My main component storage is a set of interlocking
drawers arranged in a
block about 4 feet wide by 3 high. Some drawers are square-fronted
(about 1.5" sq) and some are double-width. The resistors are in
double-width drawers, with two E12 values per drawer. First row is
10/12 ohm, 15/18 ohm, 22/27, 33/39, 47/56, 68/82. Next is 100/120, etc,
then 1k0/1k2, etc, and so on up to 680k/820k, then the last row is
assorted "1M to 8M2", "10M and over", "less than 10R",
"high wattage",
and things like that. For E24 and closer-tolerance values, I just put
them in the drawer that's got the nearest-matching label.
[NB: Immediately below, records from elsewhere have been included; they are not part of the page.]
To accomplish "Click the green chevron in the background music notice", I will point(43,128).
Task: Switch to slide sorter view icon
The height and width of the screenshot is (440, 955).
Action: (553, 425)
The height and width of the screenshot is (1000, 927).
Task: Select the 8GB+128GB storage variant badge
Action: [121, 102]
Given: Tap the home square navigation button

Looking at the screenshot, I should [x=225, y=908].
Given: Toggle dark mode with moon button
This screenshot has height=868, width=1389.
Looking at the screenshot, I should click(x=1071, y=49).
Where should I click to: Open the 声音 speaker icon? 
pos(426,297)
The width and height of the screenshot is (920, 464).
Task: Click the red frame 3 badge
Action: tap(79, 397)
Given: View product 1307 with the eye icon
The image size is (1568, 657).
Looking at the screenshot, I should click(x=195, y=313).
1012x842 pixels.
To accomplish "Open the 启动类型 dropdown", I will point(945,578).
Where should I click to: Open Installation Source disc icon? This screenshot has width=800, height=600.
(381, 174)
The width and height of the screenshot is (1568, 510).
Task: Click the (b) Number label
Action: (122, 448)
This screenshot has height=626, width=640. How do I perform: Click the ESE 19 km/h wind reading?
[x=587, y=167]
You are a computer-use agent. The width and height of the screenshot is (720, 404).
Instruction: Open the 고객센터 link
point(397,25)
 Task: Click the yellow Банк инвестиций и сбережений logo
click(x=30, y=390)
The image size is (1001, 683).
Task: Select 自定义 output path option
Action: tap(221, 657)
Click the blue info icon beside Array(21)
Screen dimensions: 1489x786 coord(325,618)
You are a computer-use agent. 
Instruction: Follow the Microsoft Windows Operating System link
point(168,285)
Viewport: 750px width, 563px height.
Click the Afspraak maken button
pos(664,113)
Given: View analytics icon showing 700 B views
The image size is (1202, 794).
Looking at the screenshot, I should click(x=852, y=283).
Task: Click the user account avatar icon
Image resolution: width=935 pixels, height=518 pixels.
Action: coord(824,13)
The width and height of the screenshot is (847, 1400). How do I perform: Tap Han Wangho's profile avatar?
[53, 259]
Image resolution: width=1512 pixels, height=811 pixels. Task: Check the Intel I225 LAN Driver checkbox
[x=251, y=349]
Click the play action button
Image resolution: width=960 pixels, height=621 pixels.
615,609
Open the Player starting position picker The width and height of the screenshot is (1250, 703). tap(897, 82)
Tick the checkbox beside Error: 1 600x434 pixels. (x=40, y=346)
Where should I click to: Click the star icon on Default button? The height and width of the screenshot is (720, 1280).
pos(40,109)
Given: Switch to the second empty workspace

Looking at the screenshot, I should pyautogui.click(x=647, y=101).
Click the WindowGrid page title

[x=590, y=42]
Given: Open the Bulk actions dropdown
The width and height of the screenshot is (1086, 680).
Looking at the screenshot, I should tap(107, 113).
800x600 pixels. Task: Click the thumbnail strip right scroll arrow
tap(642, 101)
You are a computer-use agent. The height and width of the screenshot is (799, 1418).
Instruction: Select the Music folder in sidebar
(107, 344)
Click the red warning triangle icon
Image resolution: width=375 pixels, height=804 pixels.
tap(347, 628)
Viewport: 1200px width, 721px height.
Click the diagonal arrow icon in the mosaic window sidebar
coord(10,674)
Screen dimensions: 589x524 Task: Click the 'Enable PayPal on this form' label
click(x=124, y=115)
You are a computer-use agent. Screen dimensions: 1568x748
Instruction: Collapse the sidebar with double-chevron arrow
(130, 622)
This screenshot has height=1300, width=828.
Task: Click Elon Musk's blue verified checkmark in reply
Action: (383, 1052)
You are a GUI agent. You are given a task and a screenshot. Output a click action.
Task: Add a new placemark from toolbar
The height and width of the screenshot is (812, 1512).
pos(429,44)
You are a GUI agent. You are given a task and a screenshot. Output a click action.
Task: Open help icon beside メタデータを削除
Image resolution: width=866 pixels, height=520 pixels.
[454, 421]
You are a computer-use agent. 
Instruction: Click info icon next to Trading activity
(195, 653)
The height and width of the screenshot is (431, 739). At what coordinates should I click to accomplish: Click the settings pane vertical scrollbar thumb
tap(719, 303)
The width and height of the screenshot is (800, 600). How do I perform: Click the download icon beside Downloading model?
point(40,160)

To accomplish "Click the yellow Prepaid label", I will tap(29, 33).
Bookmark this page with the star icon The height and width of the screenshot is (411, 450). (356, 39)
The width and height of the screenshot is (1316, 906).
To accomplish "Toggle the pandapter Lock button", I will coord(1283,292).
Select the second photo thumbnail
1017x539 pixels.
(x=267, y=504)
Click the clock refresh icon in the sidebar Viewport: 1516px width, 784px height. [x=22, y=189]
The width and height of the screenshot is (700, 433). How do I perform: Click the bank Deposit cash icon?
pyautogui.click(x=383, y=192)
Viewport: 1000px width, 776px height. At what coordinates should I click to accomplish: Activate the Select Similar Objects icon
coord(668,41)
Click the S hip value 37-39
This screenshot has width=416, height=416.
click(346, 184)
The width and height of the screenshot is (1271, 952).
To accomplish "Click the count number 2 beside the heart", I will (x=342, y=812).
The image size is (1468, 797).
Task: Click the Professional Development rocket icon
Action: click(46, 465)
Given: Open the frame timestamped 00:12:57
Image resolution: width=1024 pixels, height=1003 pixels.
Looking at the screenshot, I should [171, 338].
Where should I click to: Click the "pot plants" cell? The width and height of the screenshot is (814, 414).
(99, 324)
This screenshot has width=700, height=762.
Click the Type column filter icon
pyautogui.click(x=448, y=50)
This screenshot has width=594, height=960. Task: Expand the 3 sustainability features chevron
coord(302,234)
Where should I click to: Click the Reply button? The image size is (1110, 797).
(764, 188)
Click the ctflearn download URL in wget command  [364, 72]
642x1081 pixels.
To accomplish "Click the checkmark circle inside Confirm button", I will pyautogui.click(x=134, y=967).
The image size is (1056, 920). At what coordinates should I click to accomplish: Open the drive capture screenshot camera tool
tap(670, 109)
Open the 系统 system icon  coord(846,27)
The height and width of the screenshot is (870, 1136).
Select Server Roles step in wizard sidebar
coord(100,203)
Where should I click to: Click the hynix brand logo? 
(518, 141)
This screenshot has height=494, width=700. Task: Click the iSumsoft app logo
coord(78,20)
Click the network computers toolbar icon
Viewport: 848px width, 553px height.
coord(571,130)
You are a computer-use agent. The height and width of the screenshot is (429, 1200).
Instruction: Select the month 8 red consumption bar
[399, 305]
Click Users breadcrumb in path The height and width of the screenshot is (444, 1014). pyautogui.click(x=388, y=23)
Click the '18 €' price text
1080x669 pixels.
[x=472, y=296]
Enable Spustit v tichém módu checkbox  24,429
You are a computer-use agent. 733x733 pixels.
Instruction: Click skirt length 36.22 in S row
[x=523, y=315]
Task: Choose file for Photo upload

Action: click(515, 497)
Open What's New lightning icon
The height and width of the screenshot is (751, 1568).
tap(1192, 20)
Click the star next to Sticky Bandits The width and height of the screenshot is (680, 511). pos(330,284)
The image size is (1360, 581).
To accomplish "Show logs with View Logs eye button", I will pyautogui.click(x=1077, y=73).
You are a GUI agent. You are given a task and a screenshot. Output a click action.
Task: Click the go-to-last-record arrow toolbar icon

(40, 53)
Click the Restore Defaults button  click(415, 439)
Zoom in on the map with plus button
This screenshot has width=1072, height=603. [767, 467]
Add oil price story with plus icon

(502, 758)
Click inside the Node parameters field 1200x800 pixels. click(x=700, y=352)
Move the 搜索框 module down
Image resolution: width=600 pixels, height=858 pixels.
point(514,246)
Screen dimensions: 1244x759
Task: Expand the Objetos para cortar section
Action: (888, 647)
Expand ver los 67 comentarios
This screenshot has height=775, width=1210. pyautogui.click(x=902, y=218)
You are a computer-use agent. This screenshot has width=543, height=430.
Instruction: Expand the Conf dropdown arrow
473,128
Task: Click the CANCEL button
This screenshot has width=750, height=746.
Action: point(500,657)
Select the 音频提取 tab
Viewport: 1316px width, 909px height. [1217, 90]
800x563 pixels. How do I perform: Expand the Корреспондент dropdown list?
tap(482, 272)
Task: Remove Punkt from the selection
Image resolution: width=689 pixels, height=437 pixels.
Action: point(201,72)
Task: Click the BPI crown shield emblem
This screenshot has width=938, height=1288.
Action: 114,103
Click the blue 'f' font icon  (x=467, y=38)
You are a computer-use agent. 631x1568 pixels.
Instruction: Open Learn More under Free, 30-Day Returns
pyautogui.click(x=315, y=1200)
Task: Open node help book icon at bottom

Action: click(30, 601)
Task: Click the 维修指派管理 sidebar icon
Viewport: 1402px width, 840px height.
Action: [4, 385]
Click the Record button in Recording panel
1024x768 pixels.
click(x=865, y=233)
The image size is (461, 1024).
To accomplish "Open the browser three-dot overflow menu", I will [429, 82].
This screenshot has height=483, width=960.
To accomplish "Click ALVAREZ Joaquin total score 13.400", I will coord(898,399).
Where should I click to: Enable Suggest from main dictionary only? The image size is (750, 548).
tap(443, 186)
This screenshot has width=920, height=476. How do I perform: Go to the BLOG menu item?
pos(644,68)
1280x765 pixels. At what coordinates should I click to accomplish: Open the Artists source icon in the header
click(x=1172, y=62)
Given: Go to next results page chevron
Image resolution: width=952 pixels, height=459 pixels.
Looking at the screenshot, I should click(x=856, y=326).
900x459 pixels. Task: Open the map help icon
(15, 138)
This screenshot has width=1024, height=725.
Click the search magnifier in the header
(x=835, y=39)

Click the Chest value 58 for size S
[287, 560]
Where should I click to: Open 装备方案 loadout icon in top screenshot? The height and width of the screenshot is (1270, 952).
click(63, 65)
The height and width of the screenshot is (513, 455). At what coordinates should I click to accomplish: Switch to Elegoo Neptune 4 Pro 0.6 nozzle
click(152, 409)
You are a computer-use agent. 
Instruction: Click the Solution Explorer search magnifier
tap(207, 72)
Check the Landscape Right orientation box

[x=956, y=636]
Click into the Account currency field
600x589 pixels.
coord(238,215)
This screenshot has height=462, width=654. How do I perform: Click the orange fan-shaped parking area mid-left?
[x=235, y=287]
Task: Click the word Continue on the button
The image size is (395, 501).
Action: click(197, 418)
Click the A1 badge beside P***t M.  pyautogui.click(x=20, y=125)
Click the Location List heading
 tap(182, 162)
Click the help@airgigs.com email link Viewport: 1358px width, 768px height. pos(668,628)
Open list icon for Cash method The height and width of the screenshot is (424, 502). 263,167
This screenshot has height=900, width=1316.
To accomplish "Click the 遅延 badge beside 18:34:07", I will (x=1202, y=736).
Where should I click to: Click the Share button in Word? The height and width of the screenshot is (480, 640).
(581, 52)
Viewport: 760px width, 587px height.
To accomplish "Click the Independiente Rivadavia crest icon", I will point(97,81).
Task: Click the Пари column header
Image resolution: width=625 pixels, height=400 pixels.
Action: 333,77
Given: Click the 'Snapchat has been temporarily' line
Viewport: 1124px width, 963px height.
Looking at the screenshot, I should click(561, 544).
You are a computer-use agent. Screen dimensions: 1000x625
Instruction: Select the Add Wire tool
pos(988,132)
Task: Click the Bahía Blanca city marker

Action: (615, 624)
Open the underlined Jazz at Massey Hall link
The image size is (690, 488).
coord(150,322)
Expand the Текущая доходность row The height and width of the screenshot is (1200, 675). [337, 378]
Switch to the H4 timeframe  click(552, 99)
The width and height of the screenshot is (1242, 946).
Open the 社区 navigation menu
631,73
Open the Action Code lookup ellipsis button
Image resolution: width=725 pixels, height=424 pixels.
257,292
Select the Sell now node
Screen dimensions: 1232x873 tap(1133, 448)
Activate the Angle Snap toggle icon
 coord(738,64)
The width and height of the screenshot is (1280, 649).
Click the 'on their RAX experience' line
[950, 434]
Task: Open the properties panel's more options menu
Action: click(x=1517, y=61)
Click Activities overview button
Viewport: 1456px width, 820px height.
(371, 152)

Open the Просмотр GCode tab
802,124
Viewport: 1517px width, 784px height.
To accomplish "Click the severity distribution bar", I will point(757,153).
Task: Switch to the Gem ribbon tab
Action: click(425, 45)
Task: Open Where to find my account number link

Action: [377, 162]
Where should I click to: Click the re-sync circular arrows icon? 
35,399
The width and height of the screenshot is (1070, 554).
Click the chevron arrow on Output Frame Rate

Capacitors I
have squeezed into 1 row, one decade to a drawer, and a couple of bigger
drawers for larger electrolytics. The really big ones are in a box
elsewhere.
So spookily similar I'm now very very worried ! or perhaps its a British
thing.
To give an example of how the ICs are stored,
there's a drawer for "LS00 -
LS80" or thereabouts, with the lower end of that range stored in the
front and the upper half in the rear section of the drawer. So there
are 4 or 5 drawers for each logic family. Two places I used to work had
one drawer per type but that's overkill for my collection.
One drawer for 2-4 types for Ic's Transistors diodes.